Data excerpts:
####

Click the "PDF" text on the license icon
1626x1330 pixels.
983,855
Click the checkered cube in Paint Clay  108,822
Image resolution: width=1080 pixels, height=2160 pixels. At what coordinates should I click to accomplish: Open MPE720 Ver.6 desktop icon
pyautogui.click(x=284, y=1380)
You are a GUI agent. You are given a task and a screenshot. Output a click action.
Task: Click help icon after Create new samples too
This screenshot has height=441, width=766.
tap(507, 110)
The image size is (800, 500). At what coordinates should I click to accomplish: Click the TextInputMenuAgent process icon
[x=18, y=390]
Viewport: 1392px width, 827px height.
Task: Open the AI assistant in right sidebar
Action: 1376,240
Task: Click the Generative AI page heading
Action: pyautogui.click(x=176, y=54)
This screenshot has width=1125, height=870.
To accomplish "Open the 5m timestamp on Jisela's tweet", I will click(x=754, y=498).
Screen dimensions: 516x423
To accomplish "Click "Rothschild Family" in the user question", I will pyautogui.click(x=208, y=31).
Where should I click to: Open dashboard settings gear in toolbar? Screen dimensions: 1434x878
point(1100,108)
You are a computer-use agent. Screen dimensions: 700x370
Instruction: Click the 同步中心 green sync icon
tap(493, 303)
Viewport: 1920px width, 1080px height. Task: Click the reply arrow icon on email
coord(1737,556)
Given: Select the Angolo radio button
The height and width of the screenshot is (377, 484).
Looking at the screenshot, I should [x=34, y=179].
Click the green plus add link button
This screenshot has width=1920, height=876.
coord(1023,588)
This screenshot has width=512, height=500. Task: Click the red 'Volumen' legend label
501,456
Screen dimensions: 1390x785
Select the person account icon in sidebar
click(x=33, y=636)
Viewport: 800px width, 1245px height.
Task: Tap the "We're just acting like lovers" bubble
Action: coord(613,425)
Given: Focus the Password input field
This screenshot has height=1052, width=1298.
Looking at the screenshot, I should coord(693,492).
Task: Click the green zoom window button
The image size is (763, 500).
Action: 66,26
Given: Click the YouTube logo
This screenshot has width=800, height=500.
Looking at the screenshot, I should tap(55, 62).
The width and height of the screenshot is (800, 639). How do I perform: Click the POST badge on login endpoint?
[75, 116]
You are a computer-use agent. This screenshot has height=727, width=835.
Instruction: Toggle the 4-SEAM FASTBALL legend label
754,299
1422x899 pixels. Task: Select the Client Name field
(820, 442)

####

Lines from the top of the entries through the line with "You are a computer-use agent. Screen" are to be transcribed exactly, and nothing more.

EXERCISE ANSWER:
Click the "PDF" text on the license icon
1626x1330 pixels.
983,855
Click the checkered cube in Paint Clay  108,822
Image resolution: width=1080 pixels, height=2160 pixels. At what coordinates should I click to accomplish: Open MPE720 Ver.6 desktop icon
pyautogui.click(x=284, y=1380)
You are a GUI agent. You are given a task and a screenshot. Output a click action.
Task: Click help icon after Create new samples too
This screenshot has height=441, width=766.
tap(507, 110)
The image size is (800, 500). At what coordinates should I click to accomplish: Click the TextInputMenuAgent process icon
[x=18, y=390]
Viewport: 1392px width, 827px height.
Task: Open the AI assistant in right sidebar
Action: 1376,240
Task: Click the Generative AI page heading
Action: pyautogui.click(x=176, y=54)
This screenshot has width=1125, height=870.
To accomplish "Open the 5m timestamp on Jisela's tweet", I will click(x=754, y=498).
Screen dimensions: 516x423
To accomplish "Click "Rothschild Family" in the user question", I will pyautogui.click(x=208, y=31).
Where should I click to: Open dashboard settings gear in toolbar? Screen dimensions: 1434x878
point(1100,108)
You are a computer-use agent. Screen dimensions: 700x370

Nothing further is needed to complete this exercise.